01-23-2016, 09:07 AM | #1 |
Enthusiast
Posts: 35
Karma: 28904
Join Date: Aug 2015
Device: none
|
A Do It Yourself "Read It Later" Service for Koreader
In addition to reading a lot of books, I read a lot of news. I love KOreader, and like to read using that tool as much as I can. I've experimented with a lot of tools: Pocket, Wallabag, Calibre, Calibre2OPDS, COPS and many more. But none of them provided the simple, seamless integration of my reading list with KOreader that I desired. So I pieced together my own using some really nice open source tools.
The tools: Syncthing I use Syncthing to sync my books between my computers and my devices running KOreader. I also use it to sync a lot of other things between devices. Syncthing is open source, peer-to-peer (no server required) sync software available for a wide variety of platforms. Even if you aren't interested in the "Read It Later" solution I describe in this post you should consider using Syncthing to sync your device(s) running KOreader. There is an Android app, instructions for Kindle Touch and just this week, thanks to tshering, a simple installer for Kobos running KSM. It should be fairly easy to put Syncthing on other e-reader devices. Even if you can't or don't want to install Syncthing on your device, you can use Syncthing for a very easy USB sync solution. Five Filters Five Filters offers a variety of content-related tools that may be of interest. The one I use most heavily (and the one used in my "Read It Later" solution) is called "Push to Kindle". Don't worry, despite the name a Kindle is not required. If you submit the URL of web page to this tool, "Push to Kindle" creates a nicely formatted .epub, .mobi or .pdf which can be emailed to your Kindle device (hence the "Push to Kindle" name) or downloaded to your computer. (Note that if you prefer to run "Push to Kindle" on your own server, an open source release is coming soon. Pandoc (optional) Pandoc is an open source document converter.
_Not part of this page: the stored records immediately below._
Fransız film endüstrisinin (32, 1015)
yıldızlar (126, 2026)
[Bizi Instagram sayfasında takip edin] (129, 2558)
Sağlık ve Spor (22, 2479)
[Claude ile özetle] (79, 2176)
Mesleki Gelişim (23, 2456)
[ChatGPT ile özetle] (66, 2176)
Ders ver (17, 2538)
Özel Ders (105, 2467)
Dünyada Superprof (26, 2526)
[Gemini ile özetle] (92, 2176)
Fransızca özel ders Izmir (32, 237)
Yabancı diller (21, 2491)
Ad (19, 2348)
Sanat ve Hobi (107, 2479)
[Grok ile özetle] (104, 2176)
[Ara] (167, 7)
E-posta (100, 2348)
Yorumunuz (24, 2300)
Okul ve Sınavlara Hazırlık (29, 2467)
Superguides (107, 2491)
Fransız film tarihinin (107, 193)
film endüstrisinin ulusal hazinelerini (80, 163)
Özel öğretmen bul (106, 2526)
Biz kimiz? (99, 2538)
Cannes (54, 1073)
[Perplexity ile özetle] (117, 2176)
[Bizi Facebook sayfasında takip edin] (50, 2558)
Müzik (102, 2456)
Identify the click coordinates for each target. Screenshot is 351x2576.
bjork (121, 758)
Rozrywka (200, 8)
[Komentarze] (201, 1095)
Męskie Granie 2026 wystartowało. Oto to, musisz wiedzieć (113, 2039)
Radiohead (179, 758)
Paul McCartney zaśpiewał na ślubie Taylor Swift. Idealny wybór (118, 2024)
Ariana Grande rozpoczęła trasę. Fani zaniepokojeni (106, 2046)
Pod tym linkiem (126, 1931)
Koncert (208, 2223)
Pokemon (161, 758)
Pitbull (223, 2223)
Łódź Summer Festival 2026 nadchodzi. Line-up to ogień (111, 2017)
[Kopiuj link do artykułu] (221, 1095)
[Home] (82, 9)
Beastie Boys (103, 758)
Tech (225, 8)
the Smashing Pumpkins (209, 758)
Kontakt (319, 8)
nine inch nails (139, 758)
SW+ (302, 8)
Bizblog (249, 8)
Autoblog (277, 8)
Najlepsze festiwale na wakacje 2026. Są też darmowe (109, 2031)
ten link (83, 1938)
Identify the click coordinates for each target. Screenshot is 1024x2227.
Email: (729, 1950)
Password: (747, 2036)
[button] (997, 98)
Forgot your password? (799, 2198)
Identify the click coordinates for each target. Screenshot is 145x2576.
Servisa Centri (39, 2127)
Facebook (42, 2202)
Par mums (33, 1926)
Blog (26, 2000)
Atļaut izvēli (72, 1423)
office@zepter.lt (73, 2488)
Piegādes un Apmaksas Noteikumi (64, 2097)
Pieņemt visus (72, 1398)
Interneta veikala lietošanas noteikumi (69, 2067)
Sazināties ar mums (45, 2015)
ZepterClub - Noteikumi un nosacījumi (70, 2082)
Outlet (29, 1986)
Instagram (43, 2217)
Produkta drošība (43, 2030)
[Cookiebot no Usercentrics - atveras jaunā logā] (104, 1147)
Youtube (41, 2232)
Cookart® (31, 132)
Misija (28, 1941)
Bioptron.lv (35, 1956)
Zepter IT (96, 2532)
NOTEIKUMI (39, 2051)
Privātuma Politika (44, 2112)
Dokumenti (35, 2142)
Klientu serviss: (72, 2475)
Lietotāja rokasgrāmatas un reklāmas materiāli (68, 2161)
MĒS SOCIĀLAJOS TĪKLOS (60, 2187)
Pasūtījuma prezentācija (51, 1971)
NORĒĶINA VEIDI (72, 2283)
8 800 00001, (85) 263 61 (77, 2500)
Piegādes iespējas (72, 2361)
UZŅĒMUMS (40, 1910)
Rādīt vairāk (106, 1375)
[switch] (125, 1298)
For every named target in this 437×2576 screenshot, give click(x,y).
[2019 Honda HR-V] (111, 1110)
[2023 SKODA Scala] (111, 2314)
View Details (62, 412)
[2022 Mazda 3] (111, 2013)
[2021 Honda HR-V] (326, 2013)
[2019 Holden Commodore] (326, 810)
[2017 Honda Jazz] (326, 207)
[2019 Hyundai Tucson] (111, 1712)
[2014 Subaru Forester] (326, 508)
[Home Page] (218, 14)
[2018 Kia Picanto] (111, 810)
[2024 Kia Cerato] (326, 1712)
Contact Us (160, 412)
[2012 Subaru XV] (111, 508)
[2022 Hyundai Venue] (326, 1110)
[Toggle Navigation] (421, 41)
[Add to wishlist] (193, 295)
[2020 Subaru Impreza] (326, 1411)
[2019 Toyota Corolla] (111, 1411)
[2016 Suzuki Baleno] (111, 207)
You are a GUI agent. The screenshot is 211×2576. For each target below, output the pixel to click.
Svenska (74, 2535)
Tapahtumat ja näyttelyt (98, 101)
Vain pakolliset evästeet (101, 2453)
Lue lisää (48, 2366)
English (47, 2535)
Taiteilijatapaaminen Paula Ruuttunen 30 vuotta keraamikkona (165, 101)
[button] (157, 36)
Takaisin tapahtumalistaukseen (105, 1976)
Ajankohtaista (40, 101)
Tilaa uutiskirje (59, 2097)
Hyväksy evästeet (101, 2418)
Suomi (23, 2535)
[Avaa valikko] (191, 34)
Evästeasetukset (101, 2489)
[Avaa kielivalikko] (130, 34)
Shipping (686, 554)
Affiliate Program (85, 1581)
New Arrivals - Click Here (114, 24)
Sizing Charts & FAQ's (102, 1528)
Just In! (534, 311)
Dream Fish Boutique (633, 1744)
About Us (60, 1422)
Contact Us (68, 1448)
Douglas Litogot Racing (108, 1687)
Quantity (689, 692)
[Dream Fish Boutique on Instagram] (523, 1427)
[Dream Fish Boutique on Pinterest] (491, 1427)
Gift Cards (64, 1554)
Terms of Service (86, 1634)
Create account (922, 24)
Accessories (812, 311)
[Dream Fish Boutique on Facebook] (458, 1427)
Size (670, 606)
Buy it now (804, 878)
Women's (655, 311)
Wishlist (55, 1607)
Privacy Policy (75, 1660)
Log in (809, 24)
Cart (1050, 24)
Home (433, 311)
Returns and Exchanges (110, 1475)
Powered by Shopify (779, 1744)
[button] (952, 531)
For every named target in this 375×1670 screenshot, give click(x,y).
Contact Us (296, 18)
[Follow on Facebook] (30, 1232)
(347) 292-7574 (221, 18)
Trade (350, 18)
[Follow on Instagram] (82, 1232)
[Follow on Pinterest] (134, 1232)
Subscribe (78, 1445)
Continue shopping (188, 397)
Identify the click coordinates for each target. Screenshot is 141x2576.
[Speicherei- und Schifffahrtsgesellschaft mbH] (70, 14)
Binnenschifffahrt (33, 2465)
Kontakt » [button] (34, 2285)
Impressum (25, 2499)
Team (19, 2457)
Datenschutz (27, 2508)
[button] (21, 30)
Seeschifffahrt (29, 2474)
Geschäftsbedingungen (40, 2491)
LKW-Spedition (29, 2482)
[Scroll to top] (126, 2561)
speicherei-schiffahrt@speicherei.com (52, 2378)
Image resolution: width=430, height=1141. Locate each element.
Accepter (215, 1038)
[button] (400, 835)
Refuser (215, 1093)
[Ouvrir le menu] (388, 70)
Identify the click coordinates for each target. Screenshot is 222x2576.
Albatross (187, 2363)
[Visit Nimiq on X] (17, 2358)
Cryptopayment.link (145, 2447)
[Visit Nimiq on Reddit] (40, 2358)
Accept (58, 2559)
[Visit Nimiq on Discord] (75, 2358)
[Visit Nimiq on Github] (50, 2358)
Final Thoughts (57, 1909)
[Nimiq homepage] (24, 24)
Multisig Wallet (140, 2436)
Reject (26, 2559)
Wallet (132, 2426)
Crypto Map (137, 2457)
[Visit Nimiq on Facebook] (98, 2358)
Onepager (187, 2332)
It is a very powerful (albeit complicated) tool. I use it as a backup to the Five Filters downloads, since for some unknown reason images are stripped from the Five Filters epubs. For some of the websites I follow, the images are very important (eg, financial charts) so I use Pandoc to generate epubs for them. The downside is that the outputted epubs are not nearly as pretty as their Five Filters counterparts. I'm sure that this could be fixed with stylesheets etc but I have not looked into this. Again, using Pandoc is entirely optional. It is available for a wide variety of platforms. If you need to install from source (this won't apply to most people), I recommend creating a "relocatable binary". A Simple Script Here is a simple script I wrote to use these tools together: Code:
#!/bin/bash # a simple script to download an epub version of a given web page from http://fivefilters.org/kindle-it/ # or (optionally) generate an epub version of the given web page using Pandoc (http://pandoc.org/) # change the next line to the absolute output path where you would like the epub to be saved inlcuding the trailing '/' savepath="$HOME/Documents/" # OPTIONAL: the absolute path to the list of domains for which you want epubs with images (less pretty output) # Use one fully qualified domain name (https://en.wikipedia.org/wiki/Fully_qualified_domain_name) per line. # Pandoc must be installed to use this feature. pandoclist="$HOME/.config/pandoclist" now=$(date +"%s") # store the current time url=$1 # store the input URL furl=${url#*://} # remove the 'http://' or 'https://' from the input URL domain=$( echo "$furl" |cut -d/: -f1 ) # get the domain for checking against Pandoc list # the next line contains the options to pass to Five Filters durl='http://fivefilters.org/kindle-it/send.php?context=download&format=epub&url=' durl+=$furl # construct the full URL of the epub request URL oname=$(basename $url) # save the last part of the URL, which we will use to name the epub oname="${oname%.*}" # remove the file extension (eg .html) oname+=-"$now" # add a timestamp to prevent overwriting of files with same name oname+='.epub' # add the .epub file extension to the output name opath=$savepath$oname # define the absolute path to the output file if grep -Fxq $domain $pandoclist # check for match in the Pandoc list then pandoc -r html $url -t epub -o $opath # generate the epub and store it in the specified directory else wget -b -q $durl -O $opath # download the epub and store it in the specified directory fi
Now, at the press of a couple of buttons on your computer, any URL you desire will be turned into an epub and automatically send to your KOreader device(s). Enjoy! Suggested improvements or alternative approaches welcome. Last edited by gummihuhn; 01-23-2016 at 09:10 AM. Reason: formatting |
01-24-2016, 06:26 AM | #2 |
Guru
Posts: 906
Karma: 149877
Join Date: Jul 2013
Location: Netherlands
Device: Cracked HiSenseA5ProCC, Cracked OnyxNotePro, Note5, Kobo Glo, Aura
|
I usually use rsync on linux. Had a look at pandoc quite some time ago. Is it already a viable solution for Latex to epub without loss of formatting?
|
Advert | |
|
01-24-2016, 08:05 AM | #3 |
Enthusiast
Posts: 35
Karma: 28904
Join Date: Aug 2015
Device: none
|
rsync is a nice tool, which I use a lot. But once you want to do two-way sync and/or more than two devices are involved, I find Syncthing works really well.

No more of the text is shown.